In the above flow, whether or not multi-photography is being performed and the playback refresh rate setting are determined after a request to start recording is made in S502, and the playback refresh rate is changed in accordance with the results. However, it is also possible to determine whether multi-photography is used or not and the playback refresh rate setting during shooting standby in the VFR recording mode, before accepting a request to start recording.

FIG. 6 is a diagram showing an example of a timing chart of each frame in multi-photography using two video cameras. Camera A of the two video cameras switches the frame rate to 120p while recording at a frame rate of 30p, and then switches the frame rate to 30p. On the other hand, camera B continues to record at a fixed frame rate of 30p. In the following description, 120p corresponds to the first frame rate, and 30p corresponds to the second frame rate. The first frame rate is an arbitrary frame rate using subframe information, and the second frame rate is an arbitrary frame rate using no subframe information. Therefore, the first frame rate is higher than the second frame rate.

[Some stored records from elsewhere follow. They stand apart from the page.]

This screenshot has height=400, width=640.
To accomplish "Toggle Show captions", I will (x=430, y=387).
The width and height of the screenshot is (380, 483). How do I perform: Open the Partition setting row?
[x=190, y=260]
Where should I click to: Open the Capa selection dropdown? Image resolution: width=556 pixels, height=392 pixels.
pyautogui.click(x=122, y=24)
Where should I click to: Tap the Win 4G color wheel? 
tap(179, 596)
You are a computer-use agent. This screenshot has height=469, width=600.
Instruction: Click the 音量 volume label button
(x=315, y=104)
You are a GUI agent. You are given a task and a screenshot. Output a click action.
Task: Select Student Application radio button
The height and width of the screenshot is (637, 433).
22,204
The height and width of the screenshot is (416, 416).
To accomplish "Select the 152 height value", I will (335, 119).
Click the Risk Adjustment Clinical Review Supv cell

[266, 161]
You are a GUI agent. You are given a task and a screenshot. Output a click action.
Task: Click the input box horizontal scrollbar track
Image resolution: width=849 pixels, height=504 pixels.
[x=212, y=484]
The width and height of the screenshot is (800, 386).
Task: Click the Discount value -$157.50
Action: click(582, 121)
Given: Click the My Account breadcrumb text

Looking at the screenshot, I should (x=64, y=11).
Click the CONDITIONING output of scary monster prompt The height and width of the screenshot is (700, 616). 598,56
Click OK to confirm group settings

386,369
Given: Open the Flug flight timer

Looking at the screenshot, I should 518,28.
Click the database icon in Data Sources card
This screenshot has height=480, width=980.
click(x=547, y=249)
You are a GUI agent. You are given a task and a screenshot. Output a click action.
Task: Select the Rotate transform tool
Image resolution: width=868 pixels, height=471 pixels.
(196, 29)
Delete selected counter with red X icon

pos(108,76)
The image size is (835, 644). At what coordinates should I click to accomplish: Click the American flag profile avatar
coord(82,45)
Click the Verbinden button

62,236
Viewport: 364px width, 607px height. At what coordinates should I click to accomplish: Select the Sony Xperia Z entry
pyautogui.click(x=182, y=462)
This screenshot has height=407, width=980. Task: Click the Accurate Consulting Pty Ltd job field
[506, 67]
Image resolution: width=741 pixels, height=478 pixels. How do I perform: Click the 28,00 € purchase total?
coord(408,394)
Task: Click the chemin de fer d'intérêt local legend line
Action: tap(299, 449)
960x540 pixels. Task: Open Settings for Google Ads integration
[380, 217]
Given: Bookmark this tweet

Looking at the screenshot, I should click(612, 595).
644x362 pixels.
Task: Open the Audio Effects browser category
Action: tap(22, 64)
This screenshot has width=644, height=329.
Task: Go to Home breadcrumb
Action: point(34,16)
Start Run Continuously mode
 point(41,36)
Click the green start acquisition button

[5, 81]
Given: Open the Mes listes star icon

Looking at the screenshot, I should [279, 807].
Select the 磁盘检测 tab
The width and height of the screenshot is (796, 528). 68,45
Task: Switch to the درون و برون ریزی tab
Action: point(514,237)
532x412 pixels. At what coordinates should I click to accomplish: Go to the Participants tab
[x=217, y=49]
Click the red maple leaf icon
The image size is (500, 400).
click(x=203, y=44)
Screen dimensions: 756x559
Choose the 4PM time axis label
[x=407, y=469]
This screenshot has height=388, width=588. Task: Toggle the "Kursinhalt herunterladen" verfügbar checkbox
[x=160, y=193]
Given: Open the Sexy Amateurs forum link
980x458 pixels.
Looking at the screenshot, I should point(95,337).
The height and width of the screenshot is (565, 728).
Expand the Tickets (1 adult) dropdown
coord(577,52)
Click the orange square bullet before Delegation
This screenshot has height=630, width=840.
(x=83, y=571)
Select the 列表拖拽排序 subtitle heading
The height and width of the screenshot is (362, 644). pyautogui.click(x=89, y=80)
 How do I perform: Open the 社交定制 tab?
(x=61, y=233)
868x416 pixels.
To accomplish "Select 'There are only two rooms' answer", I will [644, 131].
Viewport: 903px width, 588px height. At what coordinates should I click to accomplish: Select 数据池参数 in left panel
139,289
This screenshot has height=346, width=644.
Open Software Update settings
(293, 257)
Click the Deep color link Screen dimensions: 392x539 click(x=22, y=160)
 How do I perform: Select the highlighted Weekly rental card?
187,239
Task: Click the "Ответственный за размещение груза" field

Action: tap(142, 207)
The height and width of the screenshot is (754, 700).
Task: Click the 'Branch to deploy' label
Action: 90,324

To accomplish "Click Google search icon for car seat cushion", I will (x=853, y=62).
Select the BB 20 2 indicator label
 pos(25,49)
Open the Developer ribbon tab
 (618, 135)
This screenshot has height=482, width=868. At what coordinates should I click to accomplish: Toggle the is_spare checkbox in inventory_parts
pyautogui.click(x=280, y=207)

As shown in FIG. 6, camera A records frames A1 to A3 at a frame rate of 30p, and the time code is controlled using the reproduction refresh rate as VRR. Therefore, the time code is expressed in the order of hours, minutes, seconds, frames and subframes. The time code of the A1 frame is "00:00:00:00.0". Since the frame rate is 30p, the time code of the A2 frame is "00:00:00:01.0". Similarly, the time code of the A3 frame is "00:00:00:02.0".

Here, assume that while an A3 frame is being recorded, the user operates the input unit 107 to request a frame rate switch from 30p to 120p. In this case, the imaging unit 102 and the imaging signal control unit 109 control the A4 frame to be recorded at a frame rate of 120p. Since frames A4 to A11 are recorded at a frame rate of 120p, which is higher than 60p, time code subframes are used. The time code of the A4 frame is "00:00:00:03.0". The time code of the A5 frame is "00:00:00:03.1". The time code of the A8 frame is "00:00:00:04.0". Here, it is assumed that the user requests the input unit 107 to switch the frame rate from 120p to 30p at the timing when the A9 frame is being recorded.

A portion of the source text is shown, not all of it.